As we follow Chris’s journey, let’s take a look at his top tips for finding your own voice and style as a photographer. It begins by focusing on the things you care about.

Cover image by Chris Parkes

1. Focus on projects that interest you

Early in his career as a freelancer, Chris remembered how hard it was to maintain his own voice as he simply worked to pay the bills. He explained that it happens to many of us – “I think most people have this part in the journey where you start doing the things that will pay you money.” During that step in a career, it’s easy to get lost while you simply work to survive. However, over time things began to come together until one day he found himself face to face with his dream. Chris had a lightbulb moment while working on a passion project for a charity in Sierra Leone when it all clicked. Chris remembers, “I was on the back of a bike, I was facing backward, the sun was coming up over the jungle and I thought ‘this is what you wanted to do when you became a photographer.’”

While we might never know exactly what it’s like to watch the sunrise on the back of a motorcycle in Sierra Leone, we can still take the advice to heart. Chris recommends focusing on “what stories interest you, and what makes you passionate” to keep from losing yourself or your voice. Think about the stories you already want to tell. Although not every project can be a dream come true, it’s important to stay focused on what drives you as a photographer and a storyteller so you can develop your voice while growing in your career.

2. Think critically about the work you respond to

All this talk about finding a voice sounds nice, but how do you know where to start? 

Chris recommended an exercise we can use to get moving in the right direction. If you don’t exactly have the strongest sense of your own visual voice, take time to think critically about the work that you find moving. Chris says we should ask ourselves “whose work do I respond to? And, what is it in the work that I’m responding to? Is it the aesthetic, is it the content, or some combination of both?”

For Chris, it’s “very much a feeling thing. I’ve got to feel it somewhere in my heart,” he says. But the process can be different for everyone. He challenges us to think about what stories excite us and what photos we respond to. The true magic? Bringing those two elements together. 
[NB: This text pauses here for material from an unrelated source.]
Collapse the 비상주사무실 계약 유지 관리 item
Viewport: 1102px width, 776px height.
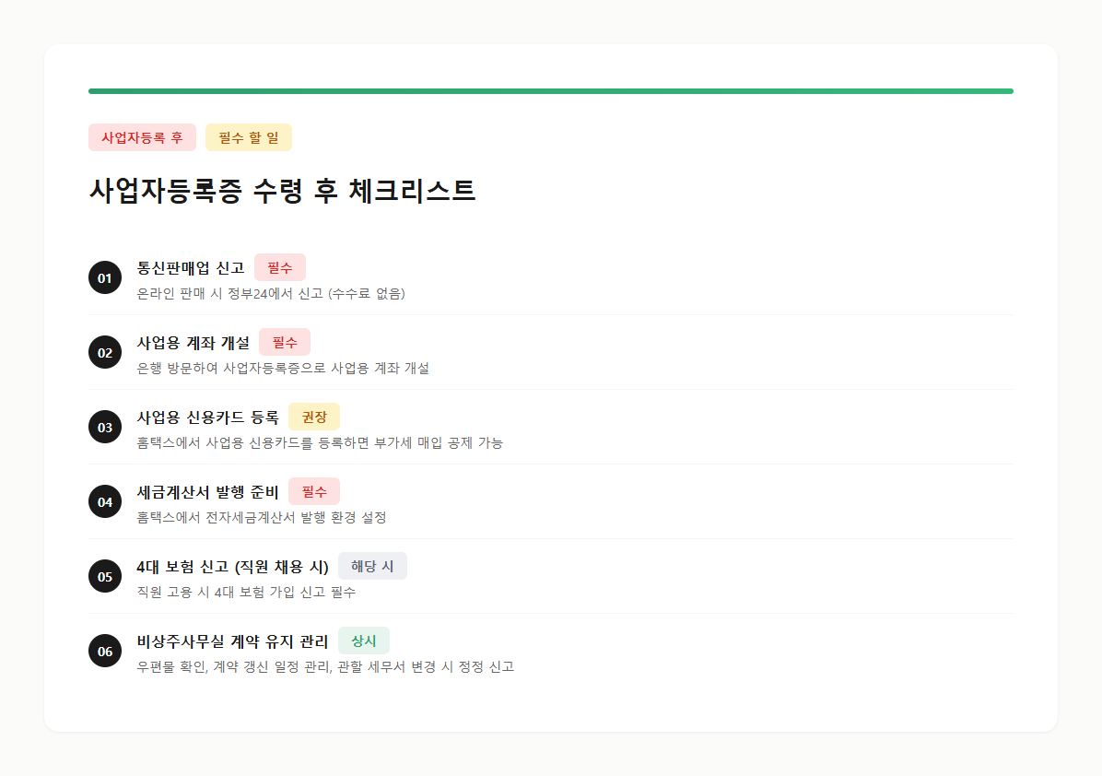pyautogui.click(x=232, y=640)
If you’re struggling to find a clear direction, take some time to try this out for yourself. Whether it’s a deep dive into the aesthetic of the photo and its concrete features, or something personal about the story or issue it addresses, you can learn to hone in on what you want to create in your own work and come away with a more clearly defined goal for your own visual voice.

3. Trust the process

Finding your visual voice isn’t something that happens overnight. It’s a journey with many twists and turns, few of which we can see coming. As Chris noted, his own journey was full of “failure and practice” that helped shape his career to where he is today.

“Go with the journey. It’s taking you somewhere, trust that it’s taking you to the right place.”

Chris Parkes

Approaching storytelling with your own predetermined narrative can hinder your development. Chris recommends letting the subjects guide the story. He challenges us to, “quiet your own ego and say ‘tell me your story, tell me about you.’” It’s not always easy, but letting your guard down and letting the journey develop will help you sort out the ambiguity and ultimately find your visual voice.